Airflow 实现了很多 Operator(参见 Airflow 源代码), 涵盖了常用的功能, 例如执行 Hive 查询, 执行 bash 脚本等. 有几种特殊的 Operator:

XXXSensor 用作其他外界条件的 sensor, 实现也很简单, 在 Operator 的 execute 方法中进行 long poll, 直到 poke 方法返回 True 则完成执行.

# BaseSensorOperator 部分源码

def poke(self, context):
    '''
    Function that the sensors defined while deriving this class should
    override.
    '''
    raise AirflowException('Override me.')
def execute(self, context):
    started_at = datetime.now()
    while not self.poke(context):
        sleep(self.poke_interval)
        if (datetime.now() - started_at).seconds > self.timeout:
            raise AirflowSensorTimeout('Snap. Time is OUT.')
    logging.info("Success criteria met.
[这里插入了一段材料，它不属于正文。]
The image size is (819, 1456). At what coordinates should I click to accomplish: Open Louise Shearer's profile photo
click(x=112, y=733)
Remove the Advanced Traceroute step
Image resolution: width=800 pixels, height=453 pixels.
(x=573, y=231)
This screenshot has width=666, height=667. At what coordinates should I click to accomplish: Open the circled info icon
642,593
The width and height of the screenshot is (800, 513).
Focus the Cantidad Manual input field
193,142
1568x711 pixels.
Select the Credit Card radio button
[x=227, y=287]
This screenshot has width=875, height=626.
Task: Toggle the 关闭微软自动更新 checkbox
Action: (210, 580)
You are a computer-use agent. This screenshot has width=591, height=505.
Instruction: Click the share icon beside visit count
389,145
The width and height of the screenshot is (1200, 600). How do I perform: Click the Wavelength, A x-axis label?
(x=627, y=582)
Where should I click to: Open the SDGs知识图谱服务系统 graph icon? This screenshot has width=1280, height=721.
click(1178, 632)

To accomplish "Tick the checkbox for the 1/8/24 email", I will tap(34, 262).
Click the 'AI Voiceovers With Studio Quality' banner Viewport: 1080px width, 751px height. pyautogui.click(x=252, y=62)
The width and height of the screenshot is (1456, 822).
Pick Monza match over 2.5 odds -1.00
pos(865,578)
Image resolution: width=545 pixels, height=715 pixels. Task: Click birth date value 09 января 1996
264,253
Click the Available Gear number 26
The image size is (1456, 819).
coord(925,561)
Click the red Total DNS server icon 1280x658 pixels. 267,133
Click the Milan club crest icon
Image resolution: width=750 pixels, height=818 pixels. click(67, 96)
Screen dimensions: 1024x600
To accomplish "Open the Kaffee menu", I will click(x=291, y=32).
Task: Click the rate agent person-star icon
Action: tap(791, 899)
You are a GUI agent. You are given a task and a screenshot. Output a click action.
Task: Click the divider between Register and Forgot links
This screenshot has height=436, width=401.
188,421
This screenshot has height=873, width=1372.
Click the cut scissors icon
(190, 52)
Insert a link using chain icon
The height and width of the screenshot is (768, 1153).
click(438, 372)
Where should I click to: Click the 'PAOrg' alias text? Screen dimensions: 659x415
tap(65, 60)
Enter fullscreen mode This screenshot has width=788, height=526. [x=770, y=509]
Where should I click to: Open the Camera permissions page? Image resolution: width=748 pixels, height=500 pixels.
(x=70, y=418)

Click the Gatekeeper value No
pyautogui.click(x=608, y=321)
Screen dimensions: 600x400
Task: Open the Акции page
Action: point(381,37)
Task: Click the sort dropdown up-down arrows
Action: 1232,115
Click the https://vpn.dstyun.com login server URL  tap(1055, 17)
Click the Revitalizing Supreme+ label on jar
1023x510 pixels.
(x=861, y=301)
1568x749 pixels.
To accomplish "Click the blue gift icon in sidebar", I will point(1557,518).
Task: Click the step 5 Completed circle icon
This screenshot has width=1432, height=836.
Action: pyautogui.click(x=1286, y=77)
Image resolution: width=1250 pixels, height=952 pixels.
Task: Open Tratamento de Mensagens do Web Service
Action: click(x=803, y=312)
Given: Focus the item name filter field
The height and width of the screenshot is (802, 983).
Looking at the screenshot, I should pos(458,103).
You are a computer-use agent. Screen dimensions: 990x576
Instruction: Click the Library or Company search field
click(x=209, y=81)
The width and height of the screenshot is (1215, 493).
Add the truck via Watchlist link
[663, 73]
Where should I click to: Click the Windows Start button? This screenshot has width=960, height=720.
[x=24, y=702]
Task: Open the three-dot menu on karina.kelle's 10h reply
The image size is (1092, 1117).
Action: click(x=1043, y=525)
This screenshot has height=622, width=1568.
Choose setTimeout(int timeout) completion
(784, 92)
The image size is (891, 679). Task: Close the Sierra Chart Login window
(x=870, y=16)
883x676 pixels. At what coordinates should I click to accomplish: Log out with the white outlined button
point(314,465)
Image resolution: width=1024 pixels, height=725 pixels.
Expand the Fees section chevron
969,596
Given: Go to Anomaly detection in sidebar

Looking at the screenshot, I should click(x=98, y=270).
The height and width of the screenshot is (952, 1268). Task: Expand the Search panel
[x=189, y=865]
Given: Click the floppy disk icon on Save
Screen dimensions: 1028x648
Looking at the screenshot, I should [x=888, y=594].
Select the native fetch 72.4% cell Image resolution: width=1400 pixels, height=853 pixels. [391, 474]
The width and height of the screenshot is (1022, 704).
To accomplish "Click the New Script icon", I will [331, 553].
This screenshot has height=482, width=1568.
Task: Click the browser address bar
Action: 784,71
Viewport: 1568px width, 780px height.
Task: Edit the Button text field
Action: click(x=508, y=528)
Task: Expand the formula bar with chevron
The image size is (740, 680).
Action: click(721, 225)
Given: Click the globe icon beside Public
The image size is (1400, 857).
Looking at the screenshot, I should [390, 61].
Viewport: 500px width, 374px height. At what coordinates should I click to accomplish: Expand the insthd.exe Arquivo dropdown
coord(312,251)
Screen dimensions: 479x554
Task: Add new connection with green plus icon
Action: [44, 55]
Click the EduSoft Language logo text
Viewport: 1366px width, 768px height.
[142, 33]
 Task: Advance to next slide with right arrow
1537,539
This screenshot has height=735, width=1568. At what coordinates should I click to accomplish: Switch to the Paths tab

Exiting.")

PythonOperator 用来执行 Python 函数, 这也是使用 Python 代码来定义 DAG 的好处
BranchPythonOperator 用来支持分支, 通过函数返回要执行的分支

Airflow Operator 相关 class 继承关系如下:

.
└── BaseOperator
    ├── BaseSensorOperator
    │   └── ...Sensor
    ├── PythonOperator
    │   ├── BranchPythonOperator
    │   └── ShortCircuitOperator
    └── ...Operator

0x01 Operator 开发

如果官方的 Operator 都不满足需求, 那么我们就要来开发一个 Operator. 开发 Operator 也很简单, 直接继承 BaseOperator并实现 execute 方法即可.

from airflow.models import BaseOperator

class DemoOperator(BaseOperator):

    def __init__(*args, **kwargs):
        super(DemoOperator, self).__init__(*args, **kwargs)
    
    def execute(self, context):
        print "hello"

除了 execute 方法必须实现外, 还有一个 hook 方法:

pre_execute: 在 execute 方法前调用, 实现点儿准备逻辑
post_execute: 在 execute 方法完成后调用, cleanup 一下
on_kill: 在 task 被 kill 的时候执行.

Operator 获取模板变量

Aiflow 是支持 Templating with Jinja 功能的, 具体来说就是 Operator 中支持模板语言 Jinja, 写一些 for 循环, 或者通过 {{param}} 语法替换一些变量等(例如 {{ds}} 被替换成执行任务的日期)

# 官方示例的 jinja 语句
{% for i in range(5) %}
    echo "{{ ds }}"
    echo "{{ macros.ds_add(ds, 7) }}"
    echo "{{ params.my_param }}"
{% endfor %}

那么, 自己开发的 Operator 中如何使用这个功能呢?

其实也很简单, 在自己的 Operator 中添加属性 template_fields = (attributes_to_be_rendered_with_jinja). 在任务被执行前, Airflow 会自动渲染 template_fields 中的属性再执行任务.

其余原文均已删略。